Like most young artists, Hayes cobbled together a livelihood from a variety of jobs -- though, unlike many, she never had to wait tables or drive a taxi.

"My first job," she says, "was teaching dance to children. I thought it was a comedown, but a friend convinced me that that, too, was dance. Now I love teaching children; I still teach preschoolers once a week. They have a kind of natural expressiveness that older people have to struggle to regain.

"In teaching dance," she says, "I look for people to express their own beauty through movement. I want to develop the person in the dancing body."

Hayes first came to Princeton in 1994 as a guest choreographer. Dance program director Ze'eva Cohen, professor in the Council of the Humanities, found her through a colleague at NYU.

"It was my practice to invite established professionals to teach in the program," says Cohen. "But that year two guest choreographers canceled, one after the other, to take up longer term opportunities. So I thought I'd try the other tack: get someone with outstanding potential who was just beginning a career."

"Ze'eva really took a chance on me," says Hayes, "and her mentorship has meant a lot to me ever since."

Combinations

In 1995 Hayes joined the Theater and Dance Program as regular faculty, teaching on a part-time basis. She teaches a studio class called Introduction to Movement, and last year she cotaught a course called Performance Theory and Composition with Roger Babb.

"I try to combine dance and theater, theory and practice," she says.

Hayes leads a very busy life.

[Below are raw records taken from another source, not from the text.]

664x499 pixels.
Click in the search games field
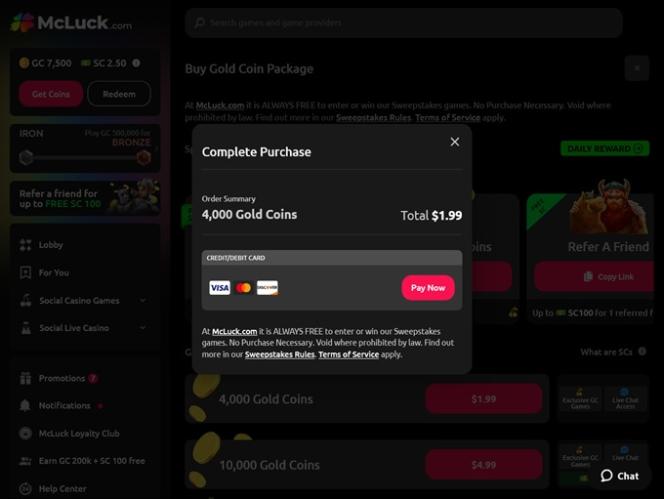tap(404, 23)
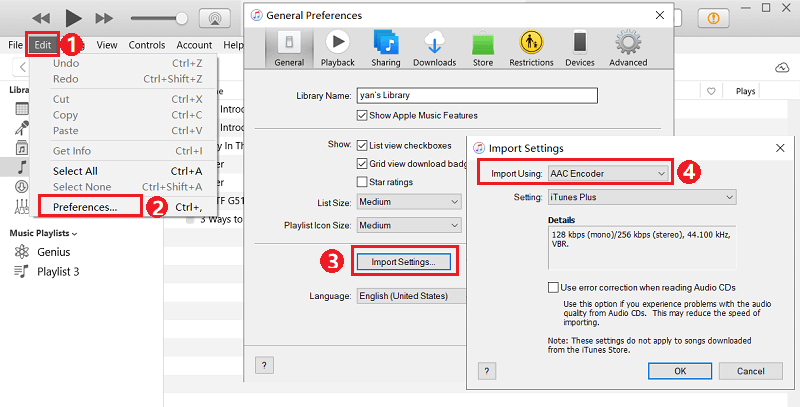800x407 pixels.
Task: Enable the Star ratings checkbox
Action: coord(362,182)
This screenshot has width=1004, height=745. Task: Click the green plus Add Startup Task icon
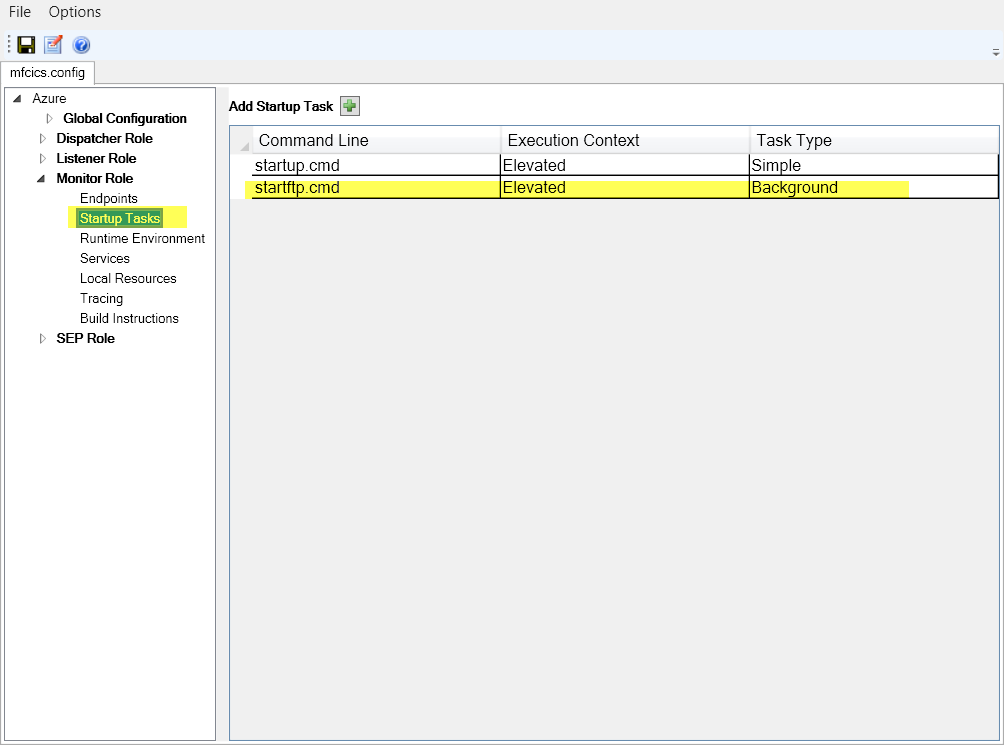pyautogui.click(x=350, y=106)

In general, she acknowledges, "I tend to do too many things." In addition to teaching at Princeton and at the Alvin Ailey American Dance Center in New York, she keeps up an active schedule of performance.

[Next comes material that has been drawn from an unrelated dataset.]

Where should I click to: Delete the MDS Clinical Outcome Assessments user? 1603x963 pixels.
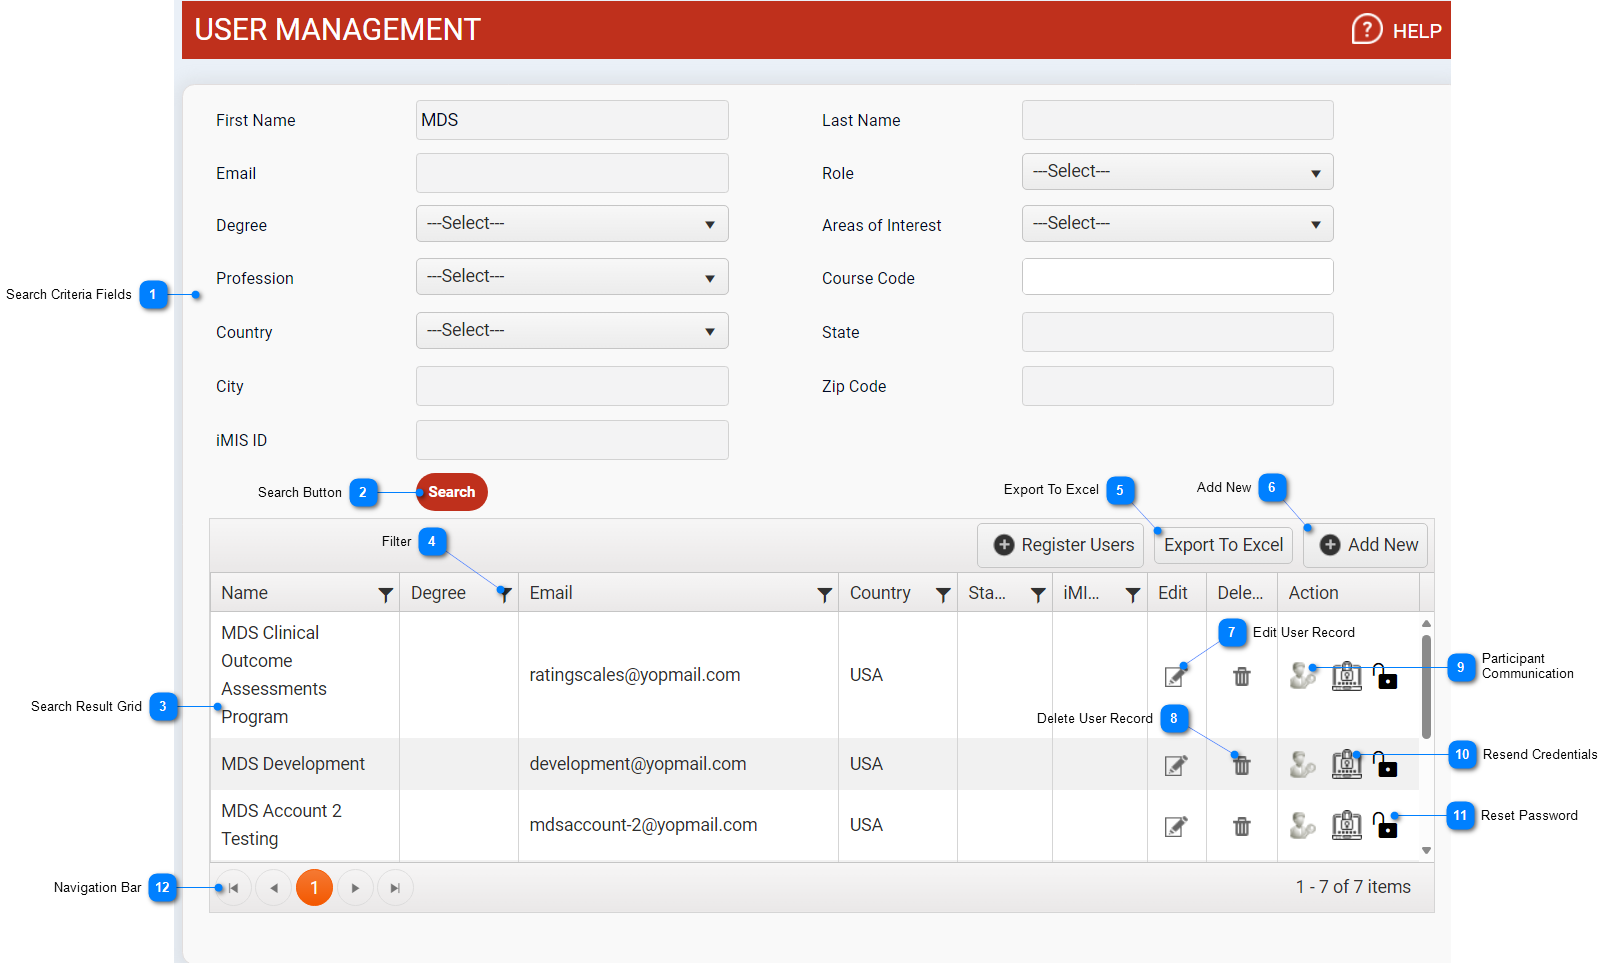point(1241,677)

Among the recent highlights of her career, as choreographer she points to "Seele Brennt," which went on world tours with the London-based Transitions Dance Company in 1996 and 1997; "Hatshepsut," a solo piece she has danced in London as well as several times at Princeton; and "Taratantara," a piece she has shown at Jacob's Pillow and several venues in New York. As performer, she cites a NY City Opera production of Orfeo this past fall and participation in the International Jazz Festival in Verona, Italy last summer.

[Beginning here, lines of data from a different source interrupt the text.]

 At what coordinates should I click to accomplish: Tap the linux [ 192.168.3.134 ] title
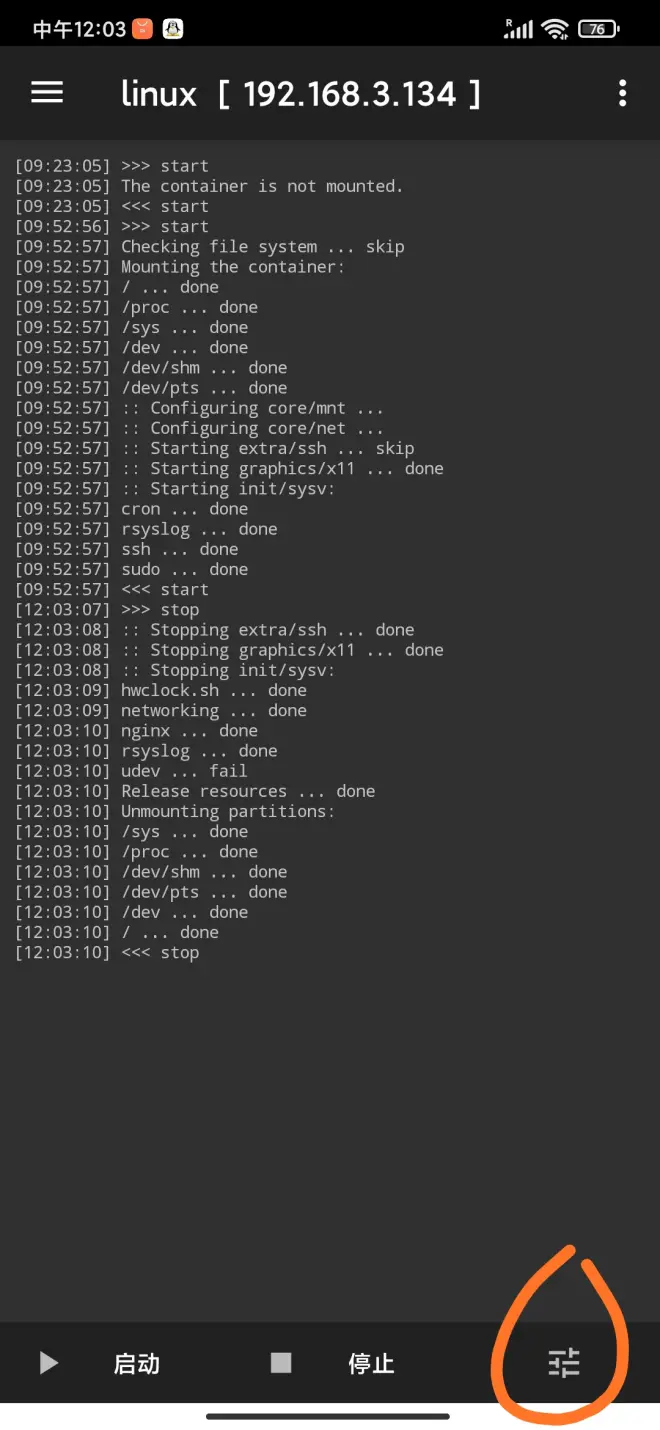pos(300,94)
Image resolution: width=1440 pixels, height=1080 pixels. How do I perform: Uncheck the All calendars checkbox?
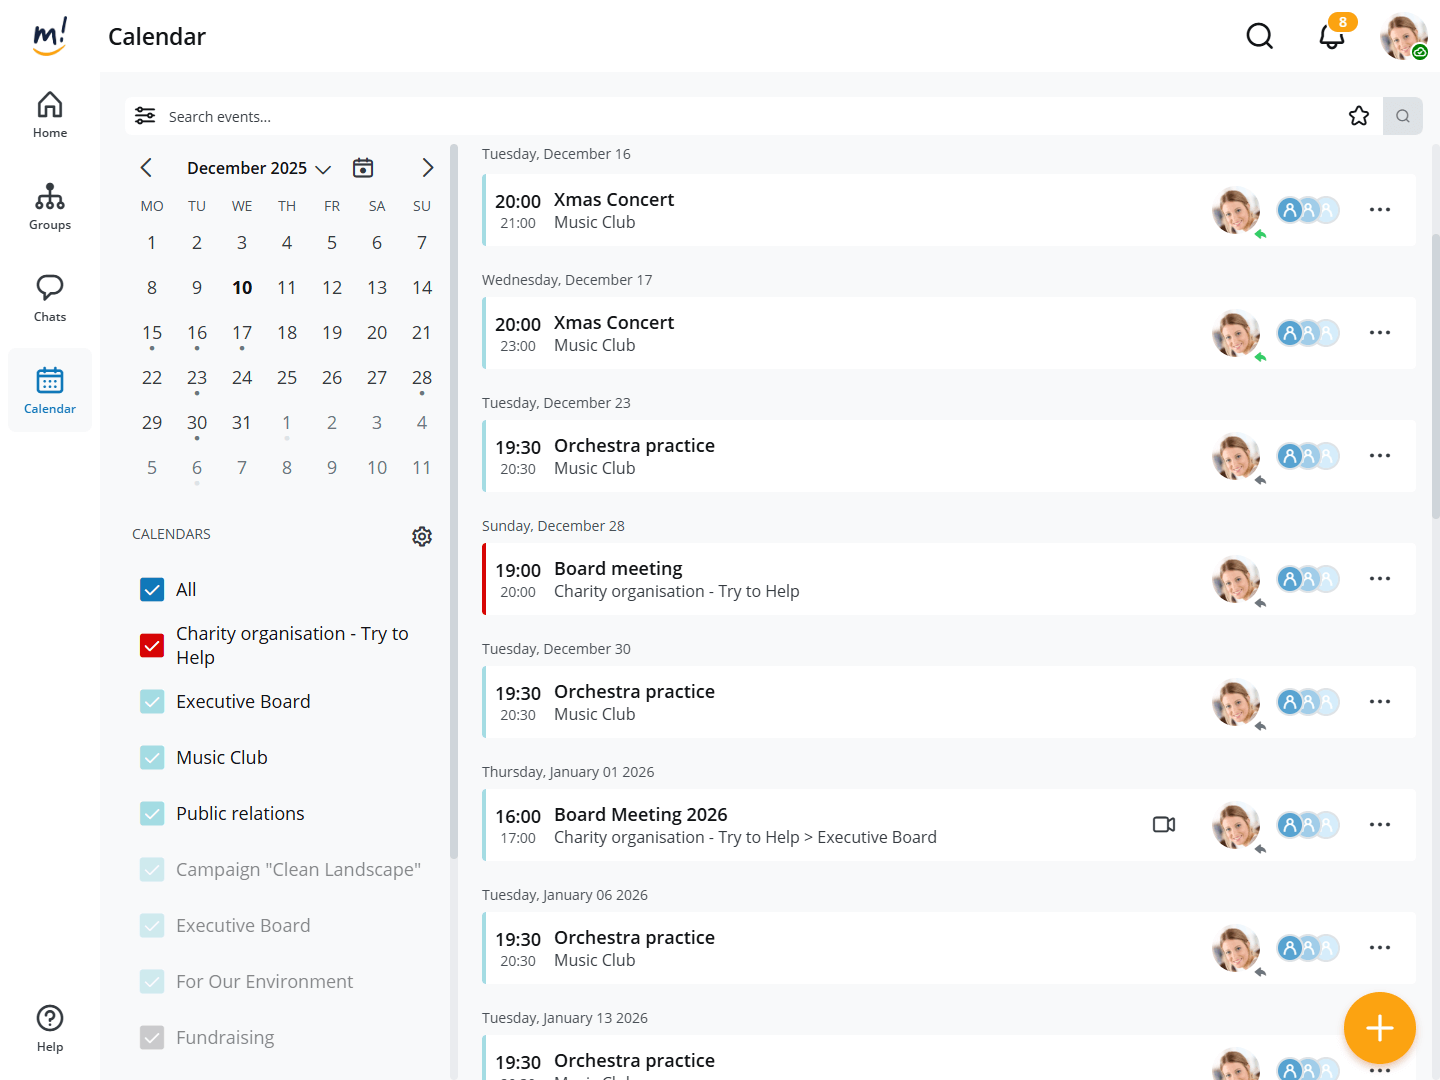click(x=152, y=590)

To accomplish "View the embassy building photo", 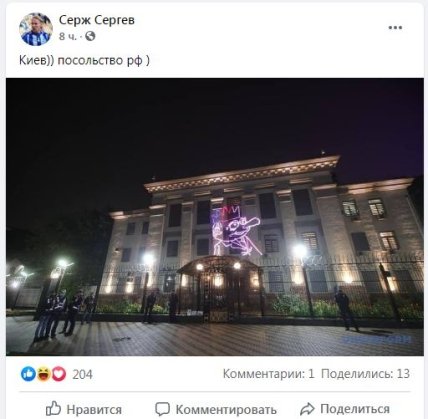I will coord(215,217).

"I'm a bit of a strange bird," she asserts. "As a dancer, I don't really fit in. I didn't dance with Paul Taylor or Martha Graham. I do combinations of things. At City Opera I combined dance with acting; in Verona I com-bined singing with dance. Thank God I can do other things besides dance. There are so many incredible dancers and so few slots in professional companies."

Paris in the '20s, '30s

For the immediate future, Hayes is working on a one-woman show that will "revisit Paris of the late '20s and early '30s, and the black people who went there and flourished. Josephine Baker is perhaps the most famous, but she was by no means the only one. It was an interesting period in art, music and dance, and I'm interested in the people who contributed during that rich time."

She is also planning a fall freshman seminar on social dance, as a well as a collaboration with Nell Painter, Edwards Professor of American History, for the Program in African American Studies. "I have the idea of exploring my art form in the context of the black cultural experience in a fresh way," she says. "As a black woman and an artist who has studied different ethic dance forms, I don't necessarily seek to do something culturally specific all the time, but there's a lot of richness in the black experience for me to explore and impart."

Upcoming performances by Hayes in New York City include a video-dance piece called "Somebody Special" at 6:00 p.m. on May 15 in Symphony Space (also presented April 30 and May 1 at Aaron Davis Hall) and a song-and-dance presentation with jazz bassist Joelle Landry at 8:45 p.m. as part of the Vision Festival on May 21 at St. Nicholas of Myra Church. On May 3 there will be a showing of her Introduction to Dance Movement class at 3:30 p.m in the Hagan Dance Studio, 185 Nassau St.